System-on-chip (SoC) designers know what it's like to do more with less. They're constantly challenged by ever-increasing constraints on system cost and power consumption while being tasked with increasing the performance and functionality of their designs. The tricks of the trade available to designers are, at best, a set of difficult trade-offs.

For example, some designers ramp up the processor's clock speed, but this approach usually results in higher power consumption. In addition, memory performance hasn't kept pace with processor technology, as Figure 1 illustrates, and this mismatch limits any significant gains in system performance. A multicore system is another option, but this suffers from a larger die area and higher cost. Any performance increase comes at a fairly substantial cost in silicon and system power.

View the full-size image

Multiple-issue processors, with two or more execution units, are another option, but they struggle to make best use of hardware resources and have an area penalty. In addition, the software has to be revised in many cases to make best use of the multiple pipelines.

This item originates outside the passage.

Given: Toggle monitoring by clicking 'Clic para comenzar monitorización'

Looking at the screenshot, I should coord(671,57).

Multithreading on a single core
One problem with traditional single-threaded processors is that the execution pipeline will stall for many reasons including cache misses, branch mispredicts, and other pipeline interlocking events. The key to obtaining the maximum performance from any processor core is controlling the way the threads are executed in the pipeline.

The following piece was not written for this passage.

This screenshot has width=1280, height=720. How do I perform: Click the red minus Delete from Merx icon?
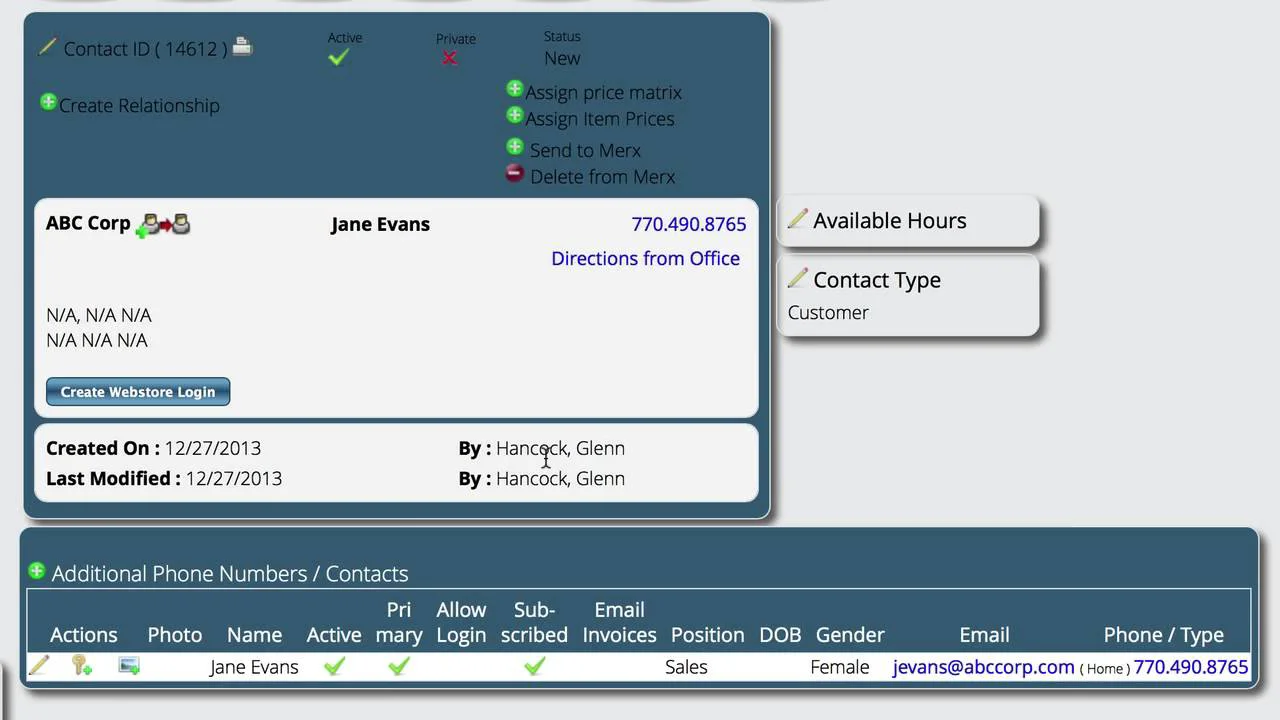[515, 174]
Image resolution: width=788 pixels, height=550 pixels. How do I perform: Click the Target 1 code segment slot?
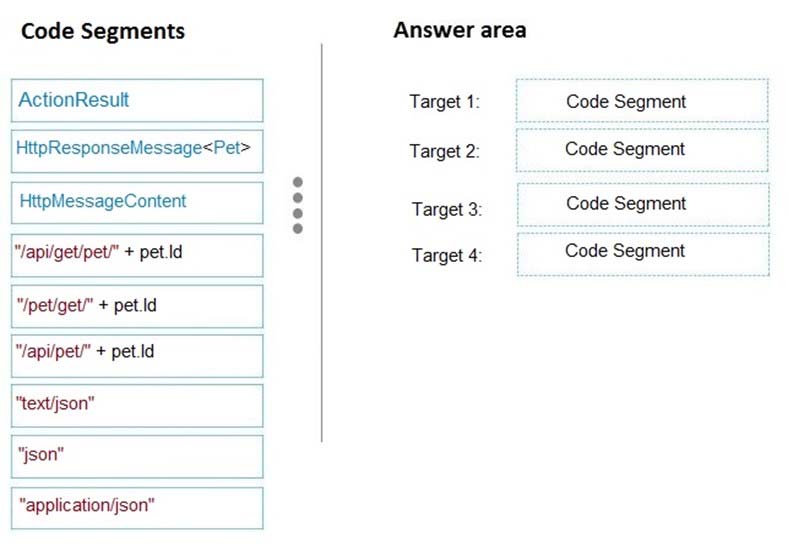[642, 101]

Supporting multiple software threads on one processor core offers the benefits of these traditional approaches without any of the associated disadvantages. While multithreading is gaining traction in the server and desktop markets, it hasn't yet been optimized for the embedded systems market.

Why multithreading?
As processor operating frequency increases, it becomes increasingly difficult to hide latencies inherent in the operation of a computer system. A high-end synthesizable core taking 25 cache misses per thousand instructions (a plausible value for “multimedia” code) could be stalled more than 50% of the time if it must wait 50 cycles for a cache fill.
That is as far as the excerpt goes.